▶ _Excerpt to read_:
I became obsessed with emptiness. Trying to find a moment to photograph the absence of people, noise and confusion. I felt strange in China, caught in a weird dichotomy of being consistently surrounded by people, yet experiencing some of the most acute loneliness I have ever felt. I would run at 5AM, seeking out the companionship of exercise and lack of people. Yet even at 5AM, there were flocks of E-bike riding fisherman, still drunk prostitutes, old grannies in house slippers, and families on picnics. I didn’t have in place a coping mechanism for this. So I stopped taking photos of people and started to find emptiness. It became a challenge, a game, a pursuit that had me often looking up towards the sky and waiting awkwardly near buildings.

▶ _Items_:
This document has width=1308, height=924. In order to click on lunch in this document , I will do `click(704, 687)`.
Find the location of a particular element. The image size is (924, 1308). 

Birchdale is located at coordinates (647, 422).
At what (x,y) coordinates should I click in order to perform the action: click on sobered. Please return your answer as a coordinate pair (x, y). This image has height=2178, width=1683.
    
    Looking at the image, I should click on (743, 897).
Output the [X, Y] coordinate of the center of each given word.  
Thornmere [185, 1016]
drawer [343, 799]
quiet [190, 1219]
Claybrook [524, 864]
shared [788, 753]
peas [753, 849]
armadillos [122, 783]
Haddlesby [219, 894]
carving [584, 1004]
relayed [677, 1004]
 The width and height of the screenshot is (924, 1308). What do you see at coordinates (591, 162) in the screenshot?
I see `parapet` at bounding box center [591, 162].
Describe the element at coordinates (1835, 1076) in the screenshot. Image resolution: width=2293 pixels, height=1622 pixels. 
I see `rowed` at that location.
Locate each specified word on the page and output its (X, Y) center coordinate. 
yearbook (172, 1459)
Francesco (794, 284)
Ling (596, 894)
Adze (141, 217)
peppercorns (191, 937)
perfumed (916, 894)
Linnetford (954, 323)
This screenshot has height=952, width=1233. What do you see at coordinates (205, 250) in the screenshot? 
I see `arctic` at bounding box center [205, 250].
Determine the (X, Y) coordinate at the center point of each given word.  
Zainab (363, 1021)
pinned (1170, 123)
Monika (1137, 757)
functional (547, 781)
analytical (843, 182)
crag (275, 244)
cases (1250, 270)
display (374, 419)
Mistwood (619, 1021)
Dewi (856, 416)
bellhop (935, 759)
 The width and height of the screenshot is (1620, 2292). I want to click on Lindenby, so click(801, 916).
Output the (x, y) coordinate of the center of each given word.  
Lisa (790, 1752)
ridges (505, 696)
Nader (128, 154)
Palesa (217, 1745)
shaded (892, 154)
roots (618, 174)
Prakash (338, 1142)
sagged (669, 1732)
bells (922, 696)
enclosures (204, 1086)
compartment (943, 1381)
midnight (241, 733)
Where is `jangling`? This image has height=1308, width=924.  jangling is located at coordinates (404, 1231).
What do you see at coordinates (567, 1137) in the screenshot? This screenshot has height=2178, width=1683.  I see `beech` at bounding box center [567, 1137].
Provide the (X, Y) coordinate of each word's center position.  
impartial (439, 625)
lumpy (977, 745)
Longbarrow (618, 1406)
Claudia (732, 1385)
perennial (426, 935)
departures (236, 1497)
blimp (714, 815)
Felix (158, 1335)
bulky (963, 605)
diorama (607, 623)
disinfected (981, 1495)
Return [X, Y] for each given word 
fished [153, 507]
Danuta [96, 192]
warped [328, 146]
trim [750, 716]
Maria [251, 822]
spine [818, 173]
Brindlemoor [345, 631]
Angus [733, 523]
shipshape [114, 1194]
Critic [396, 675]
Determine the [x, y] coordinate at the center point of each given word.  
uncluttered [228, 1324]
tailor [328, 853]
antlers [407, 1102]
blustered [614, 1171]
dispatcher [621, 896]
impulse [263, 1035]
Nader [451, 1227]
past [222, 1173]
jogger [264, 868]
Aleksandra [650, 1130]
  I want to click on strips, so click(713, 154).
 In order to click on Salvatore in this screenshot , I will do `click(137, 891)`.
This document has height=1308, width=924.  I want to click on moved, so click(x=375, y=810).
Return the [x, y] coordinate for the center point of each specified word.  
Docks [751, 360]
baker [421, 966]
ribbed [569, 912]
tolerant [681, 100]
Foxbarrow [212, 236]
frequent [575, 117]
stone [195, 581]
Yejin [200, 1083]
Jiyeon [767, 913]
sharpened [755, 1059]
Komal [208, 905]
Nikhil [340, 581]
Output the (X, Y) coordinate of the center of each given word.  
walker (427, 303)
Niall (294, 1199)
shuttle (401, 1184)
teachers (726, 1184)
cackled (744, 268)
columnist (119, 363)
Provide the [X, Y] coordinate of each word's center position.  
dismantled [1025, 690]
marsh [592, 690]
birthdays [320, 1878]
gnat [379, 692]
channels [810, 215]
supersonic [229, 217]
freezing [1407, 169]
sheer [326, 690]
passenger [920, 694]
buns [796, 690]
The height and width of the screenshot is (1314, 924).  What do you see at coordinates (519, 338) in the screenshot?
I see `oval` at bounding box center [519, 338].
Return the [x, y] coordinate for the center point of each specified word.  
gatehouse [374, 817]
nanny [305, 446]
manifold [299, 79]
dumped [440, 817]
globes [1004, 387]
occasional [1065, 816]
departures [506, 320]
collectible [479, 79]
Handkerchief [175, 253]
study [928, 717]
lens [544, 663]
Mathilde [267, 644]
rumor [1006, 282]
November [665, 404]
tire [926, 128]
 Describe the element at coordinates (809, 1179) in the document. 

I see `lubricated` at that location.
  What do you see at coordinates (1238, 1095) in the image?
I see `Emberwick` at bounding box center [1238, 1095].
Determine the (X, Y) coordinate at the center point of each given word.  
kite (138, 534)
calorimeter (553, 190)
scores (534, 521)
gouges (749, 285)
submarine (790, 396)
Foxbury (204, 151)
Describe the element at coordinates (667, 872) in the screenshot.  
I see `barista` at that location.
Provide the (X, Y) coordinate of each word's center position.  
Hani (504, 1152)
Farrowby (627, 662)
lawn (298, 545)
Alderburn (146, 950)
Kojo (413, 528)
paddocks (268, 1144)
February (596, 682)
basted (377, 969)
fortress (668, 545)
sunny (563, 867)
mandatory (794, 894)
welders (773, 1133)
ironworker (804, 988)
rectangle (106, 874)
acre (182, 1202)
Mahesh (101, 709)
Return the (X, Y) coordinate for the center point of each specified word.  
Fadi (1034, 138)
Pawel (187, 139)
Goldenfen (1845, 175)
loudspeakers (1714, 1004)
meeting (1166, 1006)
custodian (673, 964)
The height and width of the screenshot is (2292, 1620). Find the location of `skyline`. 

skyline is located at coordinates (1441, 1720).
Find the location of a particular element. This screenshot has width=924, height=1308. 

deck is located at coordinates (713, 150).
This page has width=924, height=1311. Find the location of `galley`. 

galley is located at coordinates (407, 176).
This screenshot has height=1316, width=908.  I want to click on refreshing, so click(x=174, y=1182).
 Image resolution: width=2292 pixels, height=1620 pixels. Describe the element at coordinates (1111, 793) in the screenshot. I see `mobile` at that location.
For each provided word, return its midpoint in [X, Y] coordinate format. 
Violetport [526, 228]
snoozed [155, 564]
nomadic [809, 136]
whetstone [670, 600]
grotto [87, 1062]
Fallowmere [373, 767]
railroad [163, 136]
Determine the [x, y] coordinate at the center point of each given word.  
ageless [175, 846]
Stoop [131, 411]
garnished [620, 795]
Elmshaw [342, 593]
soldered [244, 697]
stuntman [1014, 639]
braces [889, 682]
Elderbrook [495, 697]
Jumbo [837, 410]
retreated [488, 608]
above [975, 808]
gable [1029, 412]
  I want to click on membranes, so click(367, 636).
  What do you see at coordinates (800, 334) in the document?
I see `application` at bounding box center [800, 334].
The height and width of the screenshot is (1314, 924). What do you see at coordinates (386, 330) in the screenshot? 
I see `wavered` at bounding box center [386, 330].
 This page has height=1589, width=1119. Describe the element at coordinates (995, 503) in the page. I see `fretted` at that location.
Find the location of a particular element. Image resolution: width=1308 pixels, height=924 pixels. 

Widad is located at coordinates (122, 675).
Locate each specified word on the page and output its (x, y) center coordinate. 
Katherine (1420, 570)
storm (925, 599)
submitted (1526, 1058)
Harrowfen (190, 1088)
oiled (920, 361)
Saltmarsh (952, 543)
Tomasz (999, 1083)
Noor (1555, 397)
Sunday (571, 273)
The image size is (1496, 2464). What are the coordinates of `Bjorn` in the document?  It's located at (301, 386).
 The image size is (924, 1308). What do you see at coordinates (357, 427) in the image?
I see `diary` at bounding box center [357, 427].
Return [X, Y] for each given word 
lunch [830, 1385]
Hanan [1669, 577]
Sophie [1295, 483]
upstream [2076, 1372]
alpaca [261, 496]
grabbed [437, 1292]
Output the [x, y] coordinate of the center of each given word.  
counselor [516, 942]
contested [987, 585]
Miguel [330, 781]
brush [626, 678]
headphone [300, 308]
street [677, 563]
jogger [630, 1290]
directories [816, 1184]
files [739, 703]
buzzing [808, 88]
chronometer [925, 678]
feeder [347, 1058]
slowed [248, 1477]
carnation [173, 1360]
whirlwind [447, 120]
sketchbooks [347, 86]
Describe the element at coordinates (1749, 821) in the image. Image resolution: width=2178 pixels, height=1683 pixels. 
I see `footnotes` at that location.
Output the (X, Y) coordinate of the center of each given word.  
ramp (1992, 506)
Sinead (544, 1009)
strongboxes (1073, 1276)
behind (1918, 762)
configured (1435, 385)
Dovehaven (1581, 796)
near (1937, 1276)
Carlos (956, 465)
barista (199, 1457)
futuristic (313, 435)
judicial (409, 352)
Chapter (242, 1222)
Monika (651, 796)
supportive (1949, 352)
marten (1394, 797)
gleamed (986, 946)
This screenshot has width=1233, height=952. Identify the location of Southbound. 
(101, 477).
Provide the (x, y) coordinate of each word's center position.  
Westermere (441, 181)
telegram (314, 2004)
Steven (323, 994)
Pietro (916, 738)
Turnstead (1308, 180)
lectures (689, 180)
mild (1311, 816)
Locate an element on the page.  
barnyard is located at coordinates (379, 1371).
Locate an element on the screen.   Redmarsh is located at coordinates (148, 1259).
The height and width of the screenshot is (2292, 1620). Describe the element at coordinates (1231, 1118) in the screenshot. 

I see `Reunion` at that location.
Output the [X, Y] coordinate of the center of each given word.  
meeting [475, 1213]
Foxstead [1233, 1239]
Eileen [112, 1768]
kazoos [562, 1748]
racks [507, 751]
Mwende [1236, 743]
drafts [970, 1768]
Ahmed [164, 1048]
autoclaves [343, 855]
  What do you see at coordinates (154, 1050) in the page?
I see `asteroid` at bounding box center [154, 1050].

▶ _Job_:
Answer these questions from the passage on photographing emptiness:
(a) At what hour did the narrator go running?
(b) What were the fishermen riding?
(c) Toward what did the pursuit of emptiness often have the narrator looking?
The records above were drawn from a separate source and are unrelated to the text.

▶ _Output for this exercise_:
(a) 5AM
(b) E-bikes
(c) The sky